For the attributes, for LR model we used logit link function and iteratively reweighted least squares (IWLS) estimation which is the default algorithm in glm() function in stats v3.6.2 package. Likewise, for ML model we used default options for automl() function in H2O v3.3.0 package.

Development and evaluation of ML and LR models

The overall workflows are depicted in Fig. 4. To perform the model development and validation independently, the cohort was randomly divided into a model development (MD) set and a test set (2:1) in each random seed. For the LR model, we calculated the tenfold CV AUC for all possible LR models fitted with each variable set from all possible combinations. The one with the highest CV AUC was selected as the best variable combination.

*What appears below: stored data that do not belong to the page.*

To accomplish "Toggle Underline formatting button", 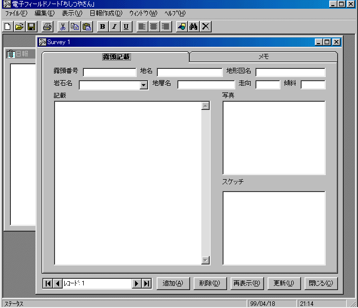I will point(126,27).
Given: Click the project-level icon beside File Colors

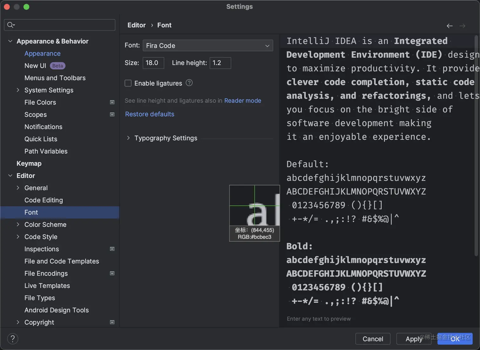Looking at the screenshot, I should (112, 102).
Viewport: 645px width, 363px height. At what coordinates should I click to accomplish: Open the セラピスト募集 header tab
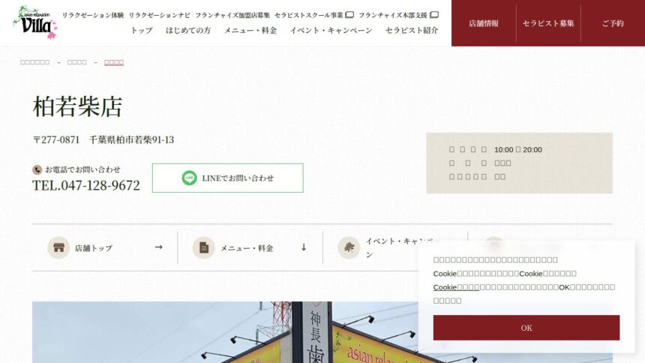pos(548,23)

For the ML model, the complete dataset of all collected variables was utilised because Auto ML applied many different ML algorithms to find the best model for the given training data. The tenfold CV was performed to evaluate the performance of all Auto ML model structures generated by the H2O package, and the one with the highest tenfold CV AUC was selected. A similar approach was used to predict an acute kidney injury after liver transplantation using clinical variables22.

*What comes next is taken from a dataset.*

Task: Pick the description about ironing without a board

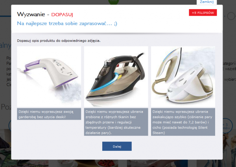Action: 49,114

Thereafter, the MD set was applied to both the LR and AutoML models to determine the best LR and AutoML model, respectively. Finally, the performances of these two models were evaluated with the test set to calculate their test AUCs.

To reduce selection bias, the entire process of the MD and test set division, the best LR and ML model selection, and test AUCs calculation was repeated 200 times. Figure 5 shows the process of calculation of the test AUCs during the whole random seed (1–200) with the ML model. Similar repetitions and calculations were performed with the LR model. To compare the overall performances of the LR and ML techniques, mean test AUCs were evaluated and compared.

Statistical analysis

Categorical variables were compared using the chi-square test. Continuous variables were compared using the Student t-test. Variables with P < 0.05 in the univariate analysis were entered into a multivariate LR model to find significant predictors and estimate the odds ratios (ORs) for the corresponding predictors. Data was considered statistically significant when P < 0.05 in 2-tailed tests. All statistical analyses were performed using IBM SPSS Statistics ver. 22.0 (IBM Co., Armonk, NY, USA) and R program ver. 3.3.3.